Provided records
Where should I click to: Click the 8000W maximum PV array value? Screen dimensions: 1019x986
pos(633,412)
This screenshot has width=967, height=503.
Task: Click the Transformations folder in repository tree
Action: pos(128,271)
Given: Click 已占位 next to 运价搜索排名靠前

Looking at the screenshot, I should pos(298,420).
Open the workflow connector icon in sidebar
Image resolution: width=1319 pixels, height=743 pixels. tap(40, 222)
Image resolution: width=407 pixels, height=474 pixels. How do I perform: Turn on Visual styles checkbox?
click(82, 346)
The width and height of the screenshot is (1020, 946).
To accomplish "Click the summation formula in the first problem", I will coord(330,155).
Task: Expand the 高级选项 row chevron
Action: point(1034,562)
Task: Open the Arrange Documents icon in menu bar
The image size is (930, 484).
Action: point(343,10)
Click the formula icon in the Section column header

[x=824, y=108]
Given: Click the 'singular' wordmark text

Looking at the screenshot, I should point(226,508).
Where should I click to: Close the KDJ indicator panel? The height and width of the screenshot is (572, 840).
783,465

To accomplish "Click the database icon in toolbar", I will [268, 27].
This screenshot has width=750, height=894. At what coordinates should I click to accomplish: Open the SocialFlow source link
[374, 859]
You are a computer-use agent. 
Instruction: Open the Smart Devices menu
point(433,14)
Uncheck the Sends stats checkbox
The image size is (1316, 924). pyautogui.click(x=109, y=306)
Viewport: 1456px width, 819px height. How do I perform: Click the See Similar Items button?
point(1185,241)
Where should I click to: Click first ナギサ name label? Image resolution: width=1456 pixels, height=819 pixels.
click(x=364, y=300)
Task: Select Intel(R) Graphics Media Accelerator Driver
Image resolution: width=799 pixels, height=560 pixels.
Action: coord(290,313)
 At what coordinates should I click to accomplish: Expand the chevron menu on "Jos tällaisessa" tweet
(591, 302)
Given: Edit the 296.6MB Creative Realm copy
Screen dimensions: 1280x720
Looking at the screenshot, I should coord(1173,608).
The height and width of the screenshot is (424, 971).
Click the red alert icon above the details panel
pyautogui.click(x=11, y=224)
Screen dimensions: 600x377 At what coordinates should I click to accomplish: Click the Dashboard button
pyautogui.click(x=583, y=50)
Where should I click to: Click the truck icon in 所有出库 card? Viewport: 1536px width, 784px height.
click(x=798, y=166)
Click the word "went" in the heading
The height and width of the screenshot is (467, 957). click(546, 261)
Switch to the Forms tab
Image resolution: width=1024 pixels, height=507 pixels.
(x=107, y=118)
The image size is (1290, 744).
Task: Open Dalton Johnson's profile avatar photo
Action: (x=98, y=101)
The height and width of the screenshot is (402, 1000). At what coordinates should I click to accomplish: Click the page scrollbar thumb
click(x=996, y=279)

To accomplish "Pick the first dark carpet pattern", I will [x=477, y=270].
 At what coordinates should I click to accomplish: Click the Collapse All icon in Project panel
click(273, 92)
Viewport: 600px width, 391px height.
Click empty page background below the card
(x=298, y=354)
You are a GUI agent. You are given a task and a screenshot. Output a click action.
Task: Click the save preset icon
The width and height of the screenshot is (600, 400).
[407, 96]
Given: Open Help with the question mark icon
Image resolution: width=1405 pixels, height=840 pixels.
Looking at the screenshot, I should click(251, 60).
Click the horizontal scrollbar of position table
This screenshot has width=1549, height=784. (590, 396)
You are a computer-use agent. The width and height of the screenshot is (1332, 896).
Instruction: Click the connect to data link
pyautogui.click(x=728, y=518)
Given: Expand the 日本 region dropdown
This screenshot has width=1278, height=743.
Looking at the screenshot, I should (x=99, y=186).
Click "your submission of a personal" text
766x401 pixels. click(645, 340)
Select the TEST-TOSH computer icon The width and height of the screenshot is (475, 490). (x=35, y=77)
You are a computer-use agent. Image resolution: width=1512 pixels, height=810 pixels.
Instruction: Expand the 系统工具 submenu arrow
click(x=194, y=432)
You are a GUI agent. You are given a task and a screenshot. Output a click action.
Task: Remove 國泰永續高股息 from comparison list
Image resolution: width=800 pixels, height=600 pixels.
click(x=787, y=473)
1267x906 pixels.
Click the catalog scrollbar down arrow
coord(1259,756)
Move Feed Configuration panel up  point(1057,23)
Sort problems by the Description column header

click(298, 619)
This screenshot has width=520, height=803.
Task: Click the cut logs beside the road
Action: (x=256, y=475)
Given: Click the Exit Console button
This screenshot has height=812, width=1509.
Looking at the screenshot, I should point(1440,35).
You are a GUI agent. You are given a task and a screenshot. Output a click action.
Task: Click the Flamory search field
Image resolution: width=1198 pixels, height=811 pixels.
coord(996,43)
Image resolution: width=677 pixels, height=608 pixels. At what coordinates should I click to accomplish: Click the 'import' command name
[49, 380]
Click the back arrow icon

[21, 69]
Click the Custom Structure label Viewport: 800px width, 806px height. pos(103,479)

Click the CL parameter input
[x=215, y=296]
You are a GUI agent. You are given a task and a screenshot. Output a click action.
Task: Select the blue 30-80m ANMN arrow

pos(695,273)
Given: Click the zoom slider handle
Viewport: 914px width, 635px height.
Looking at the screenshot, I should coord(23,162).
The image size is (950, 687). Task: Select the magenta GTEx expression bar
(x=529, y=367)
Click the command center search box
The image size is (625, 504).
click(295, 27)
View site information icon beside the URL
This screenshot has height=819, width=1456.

Work required
When a line among the entries above contains "computer", copy it.

Exercise output
You are a computer-use agent. 
You are a computer-use agent. The width and height of the screenshot is (1332, 896).
Select the TEST-TOSH computer icon The width and height of the screenshot is (475, 490). (x=35, y=77)
You are a computer-use agent. Image resolution: width=1512 pixels, height=810 pixels.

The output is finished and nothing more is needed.